33 Die Gleichstellung bewirkt, dass der dienstleistende europäische Rechtsanwalt im Grundsatz ebenso wie der in Deutschland niedergelassene der Nutzungspflicht des § 130d Satz 1 ZPO unterliegt. § 130d ZPO soll für Rechtsanwälte und andere vertretungsberechtigte Personen, soweit ihnen ein spezieller, sicherer Übermittlungsweg zu den Gerichten zur Verfügung steht, die Teilnahme am elektronischen Rechtsverkehr mit Gerichten verpflichtend machen (vgl. BT-Drucks. 17/2634 S. 20). Eine von der Nutzungspflicht entbindende Ausnahmevorschrift enthalten die Regelungen des Gesetzes über die Tätigkeit europäischer Rechtsanwälte in Deutschland nicht. § 27a Abs. 1 Satz 1 EuRAG sieht vielmehr vor, dass der dienstleistende europäische Rechtsanwalt die Einrichtung eines besonderen elektronischen Anwaltspostfachs beantragen kann. Hintergrund dieser Regelung ist, dass der Gesetzgeber im Blick auf die am 1. Januar 2018 eingetretene passive Nutzungspflicht alle im Zivilprozess auftretenden Anwälte, somit auch dienstleistende europäische Rechtsanwälte, für verpflichtet hielt, einen sicheren Übermittlungsweg für die Zustellung elektronischer Dokumente zu eröffnen (vgl. BT-Drucks. 18/9521, S. 156). Deshalb sollte auch für dienstleistende europäische Rechtsanwälte die Möglichkeit geschaffen werden, ein besonderes elektronisches Anwaltspostfach eingerichtet zu bekommen (vgl. BT-Drucks. 18/9521, aaO).
34 Was für die passive Nutzungspflicht gilt, findet im Grundsatz Anwendung auch auf die seit dem 1. Januar 2022 geltende aktive Nutzungspflicht. Die im Allgemeinen von den Art. 56 ff AEUV und im Besonderen durch die Richtlinie des Rates 77/249/EWG vom 22. März 1977 zur Erleichterung der tatsächlichen Ausübung des freien Dienstleistungsverkehrs der Rechtsanwälte (ABl. EG L 78, S. 17) geschützte Dienstleistungsfreiheit steht dem nicht entgegen. Dem europäischen Rechtsanwalt muss lediglich ermöglicht werden, unter den für die in Deutschland niedergelassenen Rechtsanwälte geltenden Bedingungen tätig zu werden (vgl. Art. 57 Abs. 3 AEUV; Art. 4 Abs. 1 der RL 77/249/EWG; EuGH, Urteil vom 18. Mai 2017 - C-99/16, NJW 2017, 3285 Rn. 24 f). Deshalb setzen sich Sinn und Zweck der aktiven Nutzungspflicht - die Förderung des elektronischen Rechtsverkehrs durch Vermeidung erheblicher Druck- und Scanaufwände bei Gerichten und bei Rechtsanwälten (vgl. BT-Drucks. 17/12634, S. 27) - auch im Blick auf die Tätigkeit des dienstleistenden europäischen Rechtsanwalts durch.

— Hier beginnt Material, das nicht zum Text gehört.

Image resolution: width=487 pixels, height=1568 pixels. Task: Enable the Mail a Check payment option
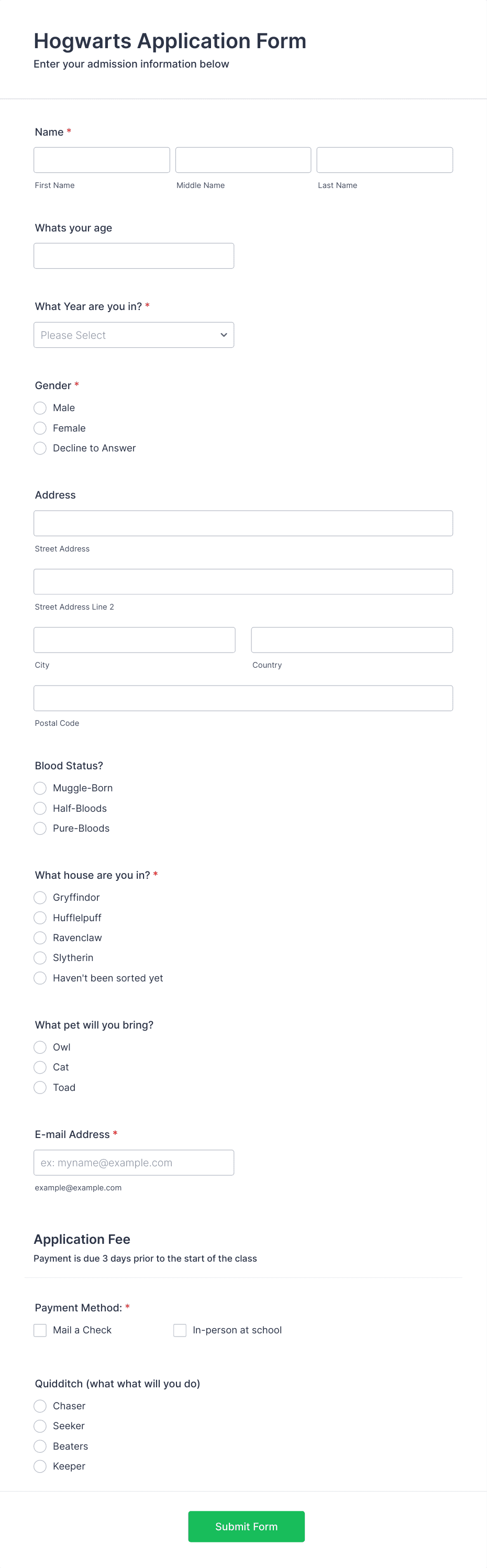coord(40,1330)
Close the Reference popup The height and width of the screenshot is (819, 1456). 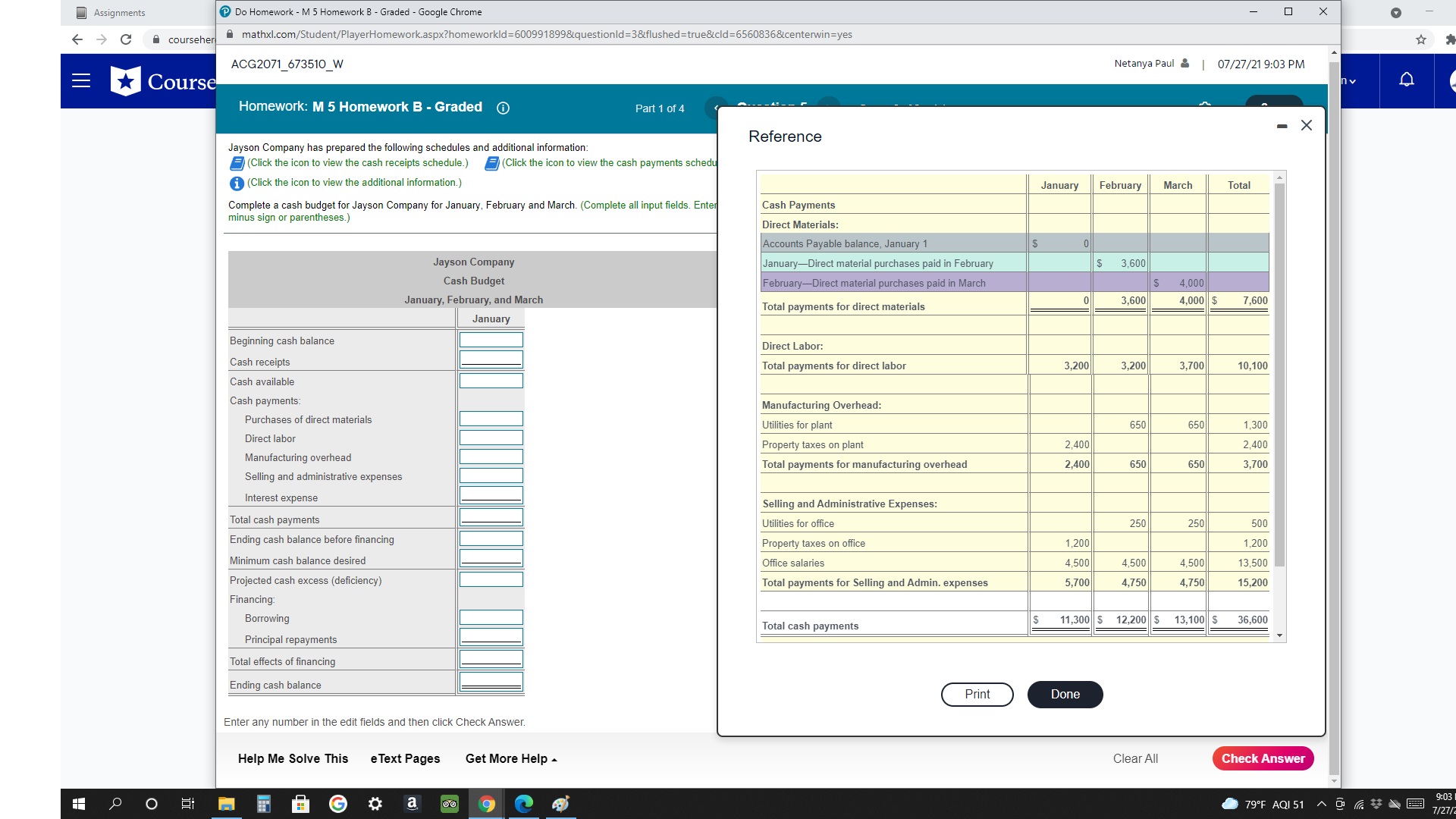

35 (c) Im Streitfall muss nicht entschieden werden, ob die Dienstleistungsfreiheit Ausnahmen von der aktiven Nutzungspflicht (§ 130d ZPO) für dienstleistende europäische Rechtsanwälte gebietet. Ob diesen stets zugemutet werden kann, eine Möglichkeit zur Einreichung elektronischer Dokumente vorzuhalten oder dies die Ausübung ihrer Dienstleistungsfreiheit im Einzelfall behindert oder weniger attraktiv macht (vgl. EuGH, Urteil vom 18. Mai 2017 - C-99/16, NJW 2017, 3285 Rn. 26), muss nicht beantwortet werden. Ein Sachverhalt, der die Annahme einer Beschränkung des freien Dienstleistungsverkehrs nahelegen könnte, die nicht durch zwingende Gründe des Allgemeininteresses gerechtfertigt wäre (vgl. EuGH, Urteil vom 18. Mai 2017, aaO Rn. 34 ff), ist weder vorgetragen noch sonst ersichtlich.
36 III. Der Senat hat in der Sache selbst zu entscheiden, weil die Aufhebung der Entscheidung nur wegen Rechtsverletzung bei Anwendung des Rechts auf das festgestellte Sachverhältnis erfolgt und nach letzterem die Sache zur Endentscheidung reif ist (§ 577 Abs. 5 Satz 1 ZPO). Die Erstbeschwerde ist als unzulässig zu verwerfen.